══ Records supplied

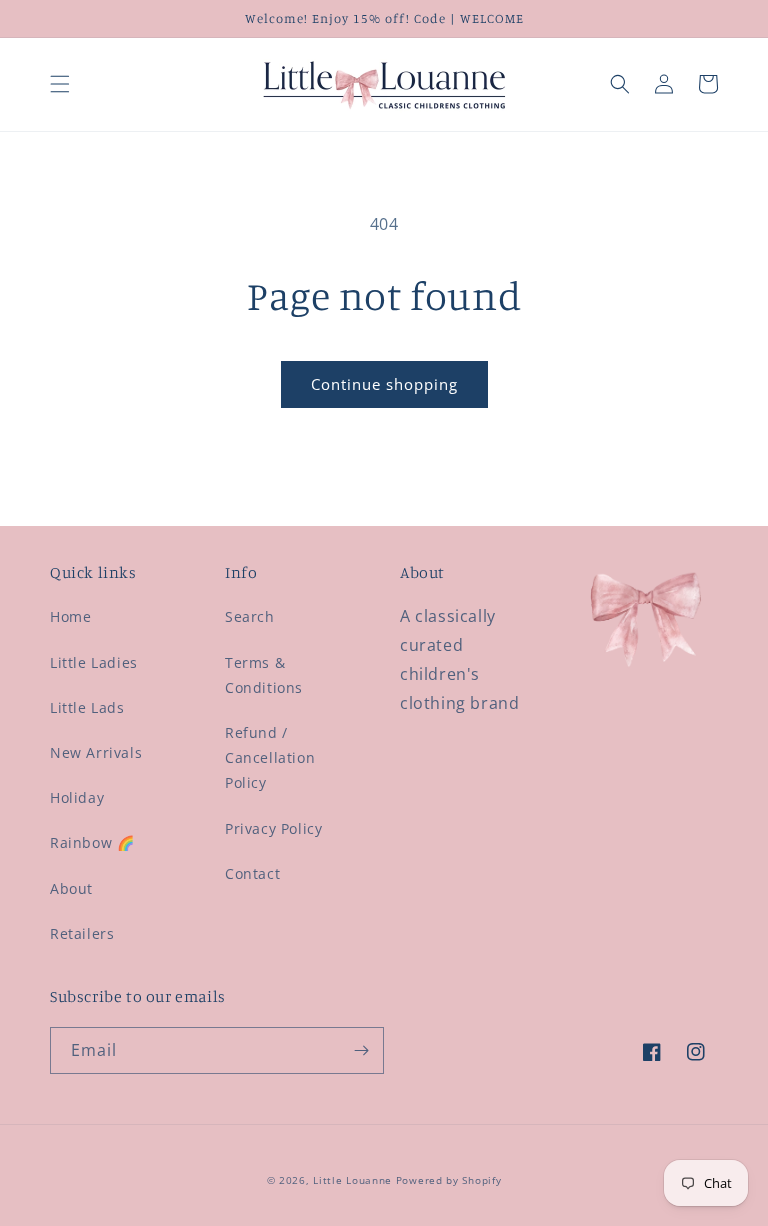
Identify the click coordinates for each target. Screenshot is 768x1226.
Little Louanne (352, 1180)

════
══ Records supplied

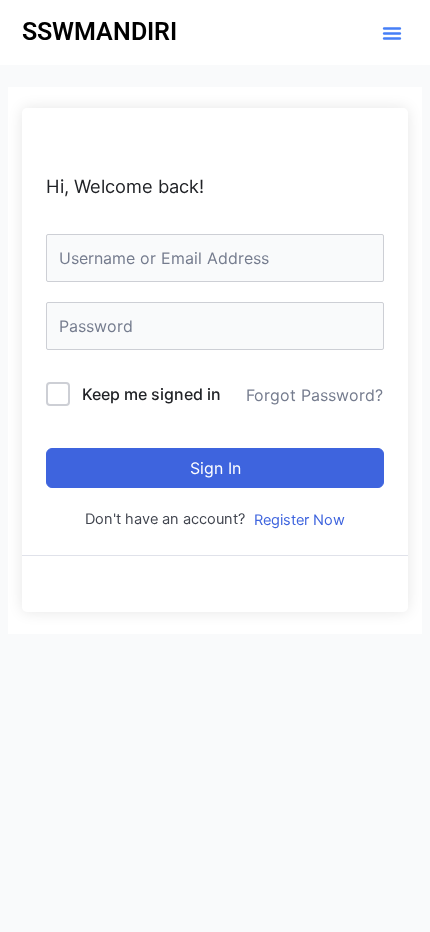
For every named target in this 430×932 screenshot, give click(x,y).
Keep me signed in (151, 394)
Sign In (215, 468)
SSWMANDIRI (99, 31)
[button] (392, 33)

════

§ **Instructions to follow**
What you return must be the lines above that run from the line with "For every named" to the line with "[button] (392, 33)", inclusive, each copied exactly.

§ **Output of the task**
For every named target in this 430×932 screenshot, give click(x,y).
Keep me signed in (151, 394)
Sign In (215, 468)
SSWMANDIRI (99, 31)
[button] (392, 33)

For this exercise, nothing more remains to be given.